Rent-seeking: An endless source of passive income fueling inequalities

Rent-seeking: An endless source of passive income fueling inequalities


“The Tunisian economy has for decades been held back by the dominance of a rent-seeking economy, which weighs heavily on its development,” highlighted the Tunisian Institute for Strategic Studies (ITES) in a note on “Policies to Combat the Rent Economy in Tunisia.”

According to ITES, over 50% of Tunisia’s economic sectors are subject to access restrictions, preventing new entrants from competing with established players and limiting entrepreneurial dynamism. This leads to an estimated 5% loss in productivity and the non-creation of 50,000 jobs annually.

The institute explains that the rent economy manifests in wealth capture by privileged groups through monopolies, import licenses, targeted subsidies, preferential loans, or complex administrative barriers.

This blocks competition, limits productive investment, stifles innovation, distorts markets, and fuels social inequalities.

Inequalities set to worsen

ITES warns that Tunisia faces growing economic and social inequalities, reduced innovation capacity, declining private investment, greater polarization in the labor market, and persistently low growth. “Rent diverts national wealth toward minority groups at the expense of the majority,” the report states.

To address this, ITES proposes actions to strengthen competition, improve economic governance, protect the middle class, stimulate innovation, and foster sustainable and inclusive growth.

Key recommendations include promoting genuine competition, strengthening

the independence of the Competition Council, reviewing sector regulations to eliminate excessive protections for interest groups and formally banning any exemptions to anti-cartel laws.

The institute also recommends ensuring market contestability, simplifying procedures for concessions and licenses, combating informal barriers (clientelism) via independent audits, facilitating SME and start-up access to finance and introducing transparent criteria for public procurement eligibility.

Combating “opaque tax arrangements”

It is also recommended to eliminate unjustified tax breaks gradually, enhance income and property tax progressivity, centralize and digitize tax data to reduce evasion, establish transparent monitoring systems and combat opaque fiscal privileges.

Furthermore, ITES proposes to reorient investment policy towards value addition, by simplifying and unifying the regulatory framework for investments, refocusing aid and subsidies on sectors with high technological potential and local SMEs, and setting up a single digital portal for all procedures, to accelerate business creation.

It also recommended improving economic governance and transparency, through the establishment of an open data portal bringing together all public information, the regular publication of the beneficiaries of concessions, public contracts…, and the creation of multi-party bodies to monitor reforms.

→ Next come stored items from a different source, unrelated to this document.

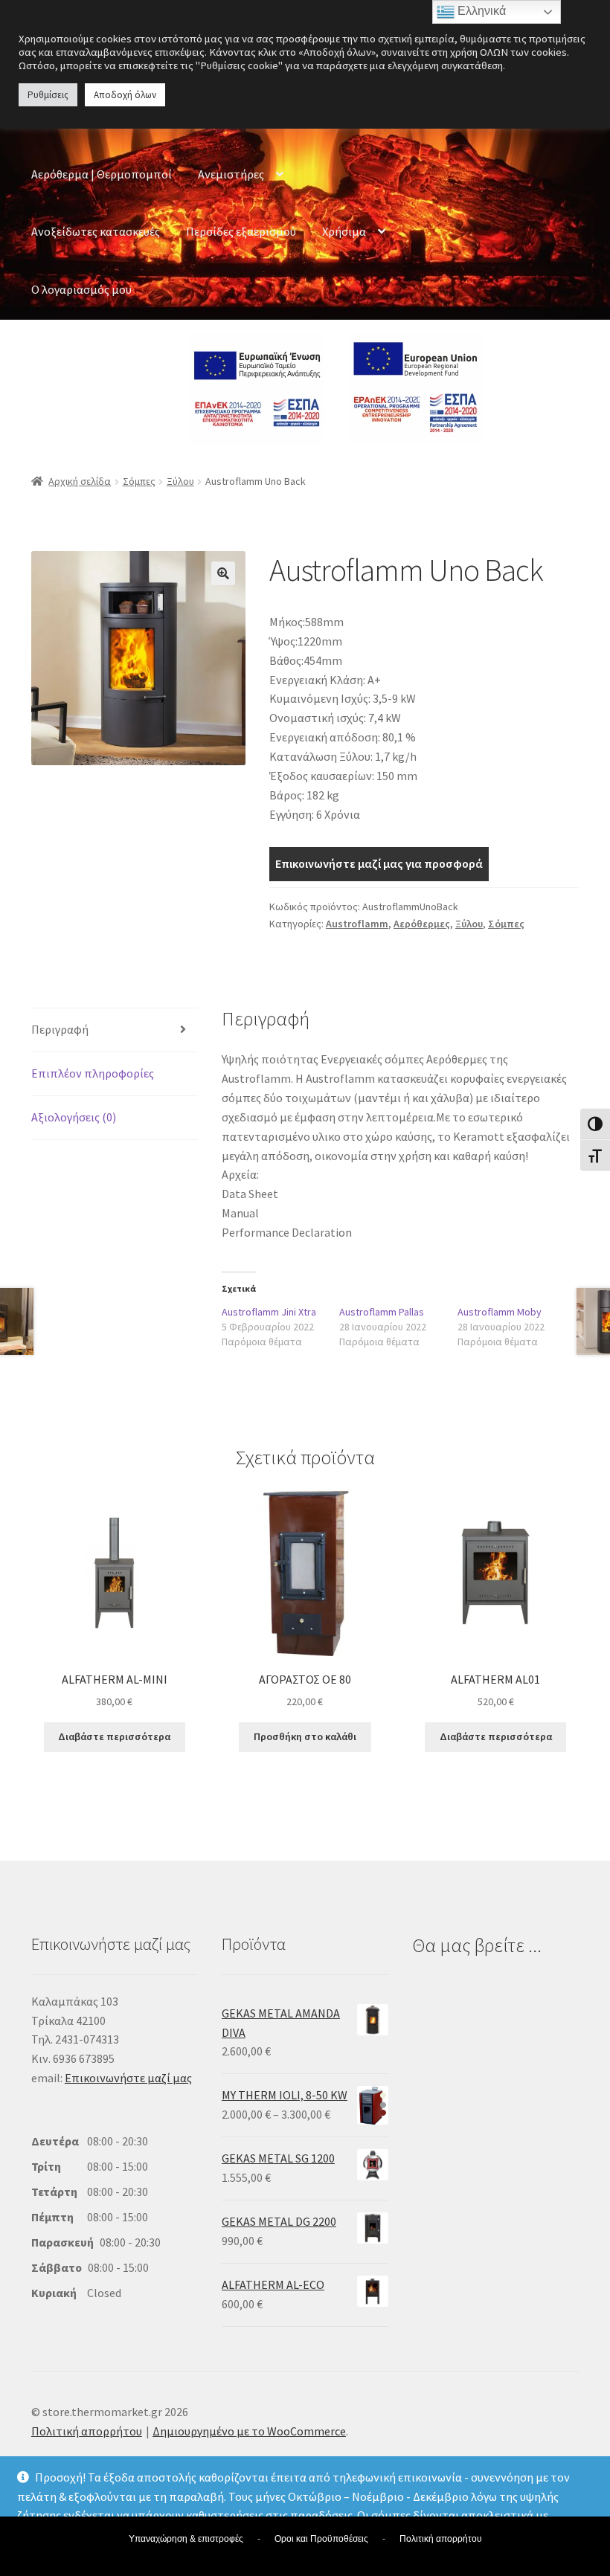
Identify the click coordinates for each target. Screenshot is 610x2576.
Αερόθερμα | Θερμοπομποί (101, 174)
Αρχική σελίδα (79, 481)
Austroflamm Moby (500, 1311)
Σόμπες (139, 481)
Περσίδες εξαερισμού (241, 231)
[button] (223, 573)
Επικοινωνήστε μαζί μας (128, 2077)
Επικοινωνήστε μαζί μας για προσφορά (379, 863)
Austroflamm (357, 923)
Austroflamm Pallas (381, 1311)
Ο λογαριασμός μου (81, 289)
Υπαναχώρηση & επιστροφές (186, 2539)
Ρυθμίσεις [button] (48, 94)
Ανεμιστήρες (231, 174)
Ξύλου (180, 481)
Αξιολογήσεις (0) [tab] (73, 1117)
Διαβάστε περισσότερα (114, 1736)
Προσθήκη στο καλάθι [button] (305, 1736)
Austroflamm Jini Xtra (269, 1311)
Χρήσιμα (344, 231)
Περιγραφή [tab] (60, 1029)
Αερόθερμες (422, 923)
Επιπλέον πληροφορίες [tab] (92, 1073)
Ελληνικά (480, 10)
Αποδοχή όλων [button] (125, 94)
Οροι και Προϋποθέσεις (321, 2539)
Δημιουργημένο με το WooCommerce (249, 2431)
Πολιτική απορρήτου (86, 2431)
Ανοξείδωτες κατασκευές (95, 231)
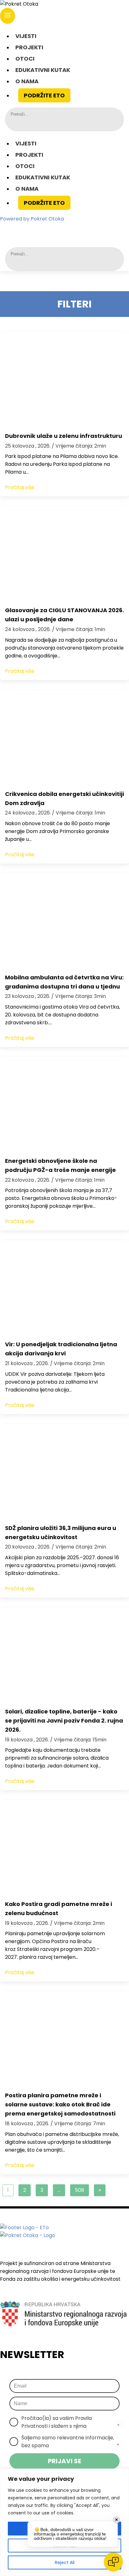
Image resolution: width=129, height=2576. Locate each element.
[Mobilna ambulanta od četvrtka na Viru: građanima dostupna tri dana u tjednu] (64, 921)
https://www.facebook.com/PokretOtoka (39, 230)
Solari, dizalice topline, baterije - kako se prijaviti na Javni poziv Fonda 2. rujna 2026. (64, 1720)
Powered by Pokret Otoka (32, 218)
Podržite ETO (44, 95)
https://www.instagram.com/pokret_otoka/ (56, 230)
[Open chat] (113, 2561)
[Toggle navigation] (7, 16)
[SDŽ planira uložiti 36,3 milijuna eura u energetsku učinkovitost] (64, 1471)
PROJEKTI (29, 47)
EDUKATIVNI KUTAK (42, 70)
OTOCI (24, 59)
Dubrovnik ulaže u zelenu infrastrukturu (63, 436)
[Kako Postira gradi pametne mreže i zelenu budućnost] (64, 1847)
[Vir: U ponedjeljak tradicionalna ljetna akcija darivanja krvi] (64, 1287)
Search (15, 123)
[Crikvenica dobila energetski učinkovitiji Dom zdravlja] (64, 737)
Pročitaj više (19, 487)
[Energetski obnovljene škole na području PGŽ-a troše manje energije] (64, 1104)
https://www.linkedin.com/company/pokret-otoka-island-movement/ (74, 230)
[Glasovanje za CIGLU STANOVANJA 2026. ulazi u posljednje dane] (64, 553)
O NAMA (27, 81)
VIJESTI (25, 36)
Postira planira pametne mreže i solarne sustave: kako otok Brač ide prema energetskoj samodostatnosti (60, 2104)
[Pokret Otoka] (64, 4)
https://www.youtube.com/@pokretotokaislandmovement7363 (91, 230)
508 (79, 2190)
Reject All (65, 2562)
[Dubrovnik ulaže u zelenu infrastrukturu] (64, 379)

The effort must also be directed, according to ITES, towards reforming the banking system (increasing transparency on credit granting criteria, establishing specific mechanisms for innovative SMEs to access finance…), administrative reform (reducing physical contact between economic actors and the administration, ensuring the digital archiving and auditability of all economic procedures…), land reform (publishing land prices by geographical area, introducing a differentiated tax on unproductive or speculative land capital gains…), and human capital reform (ensuring transparency in public recruitment, combating market access rents through informal networks…).

Finally, ITES asserts that the fight against the rentier economy “is a major and complex undertaking, requiring coordination between the different components of the State, the private sector, civil society, and international partners,” adding that “success will depend not only on technical reforms, but also on constant and shared political will.”